BEN SHAPIRO (HOST): There was somebody who tweeted at me yesterday about all of this. And he suggested, well, you know, I paid for my parents, and now it's my children's friend's turn to pay. Like, that's not the way that society is supposed to work. I don't want my children to pay for me. My goal is to be able to invest enough so that I can cover my children, not the other way around. And by the way, it is worth noting at this point that it will not be our children paying for us. It will be debt paying for us or immigrants paying for us as we retire.
So then we get to the second argument, and this is the one that apparently set people off really a lot. The second argument that I make is that I think that retirement, generally, for a lot of people is stupid. Here's what I mean by that. So I don't mean that you retiring from a job that's backbreaking labor is stupid. That's your personal decision.
The argument that I'm making is sort of twofold. One, that the government has no actual obligation to fund your retirement if it allows you to keep your money in the first place. If it stole your money, then I understand. People who had their money stolen by the government, they want their money back. I get it totally.

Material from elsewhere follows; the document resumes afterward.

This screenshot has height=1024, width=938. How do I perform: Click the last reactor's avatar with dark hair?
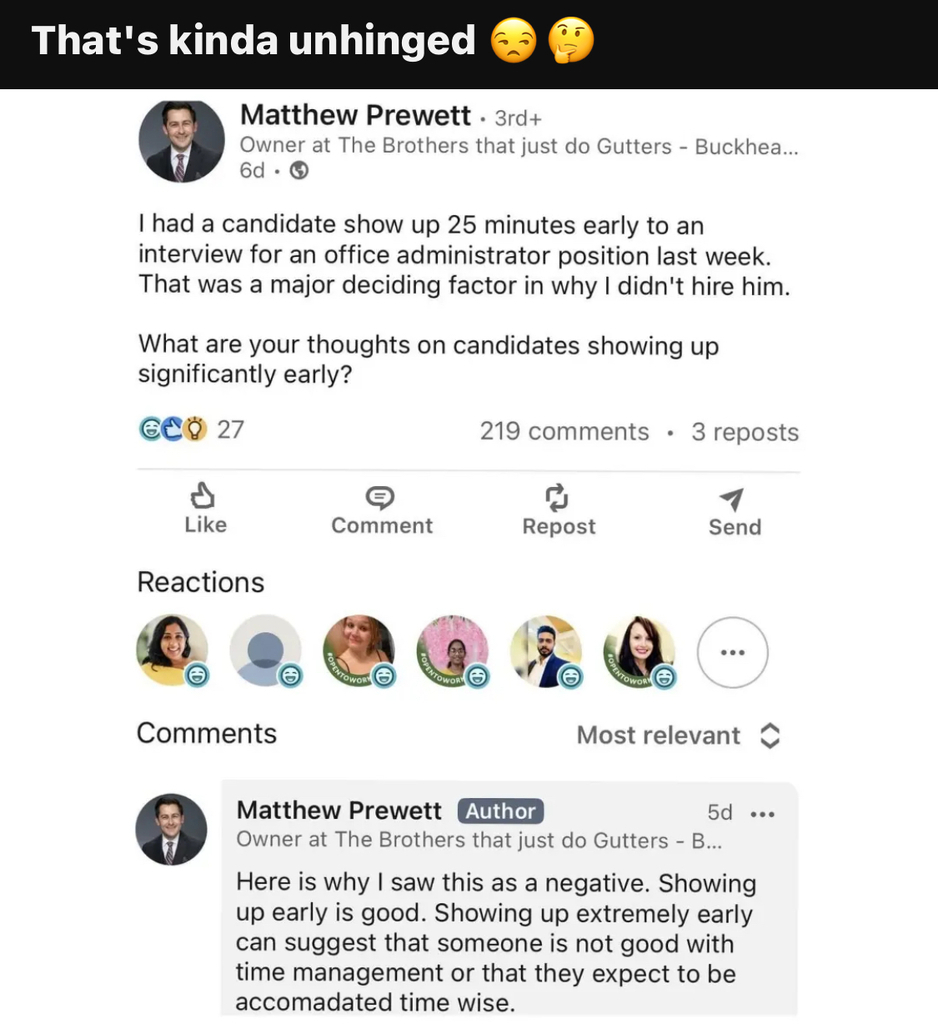638,650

Then there's the question of what retirement actually constitutes. There seems to be this idea about that retirement is natural, that you hit 65 and you go, like, sit on a beach somewhere for the next 20 years of your life. And whether that is publicly funded or privately funded, the point that I was making yesterday is that I do not think, that as a general rule, it is good for people to consider themselves retired from the world. I don't think that it's good. Retirement, particularly in the post-familial, post-church age, harms mental health. It robs people of purpose. Again, I'm not saying that you can't retire if you want to. If you have the money to do so, go for it if you want to. And I'm also not saying you should be forced not to retire if you can afford to retire. I'm making the case that, actually, early retirement, by the data, tends to harm your health, that working longer tends to be good for you. That is the argument that I'm making.